- Opening Delimiter -

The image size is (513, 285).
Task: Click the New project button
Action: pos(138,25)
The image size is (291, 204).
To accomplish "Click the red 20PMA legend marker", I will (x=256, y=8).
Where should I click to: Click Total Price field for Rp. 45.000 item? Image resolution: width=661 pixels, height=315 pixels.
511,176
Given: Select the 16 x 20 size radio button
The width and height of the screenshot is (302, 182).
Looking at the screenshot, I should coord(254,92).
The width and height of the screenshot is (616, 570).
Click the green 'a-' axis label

- Closing Delimiter -
- Opening Delimiter -

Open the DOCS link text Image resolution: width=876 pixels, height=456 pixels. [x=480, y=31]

- Closing Delimiter -

Problem statement
Start with the line above that contains "The image size is (291, 204)." and stop after the line that contains "Given: Select the 16 x 20 size radio button". Output those lines exactly, and only those.

Your solution
The image size is (291, 204).
To accomplish "Click the red 20PMA legend marker", I will (x=256, y=8).
Where should I click to: Click Total Price field for Rp. 45.000 item? Image resolution: width=661 pixels, height=315 pixels.
511,176
Given: Select the 16 x 20 size radio button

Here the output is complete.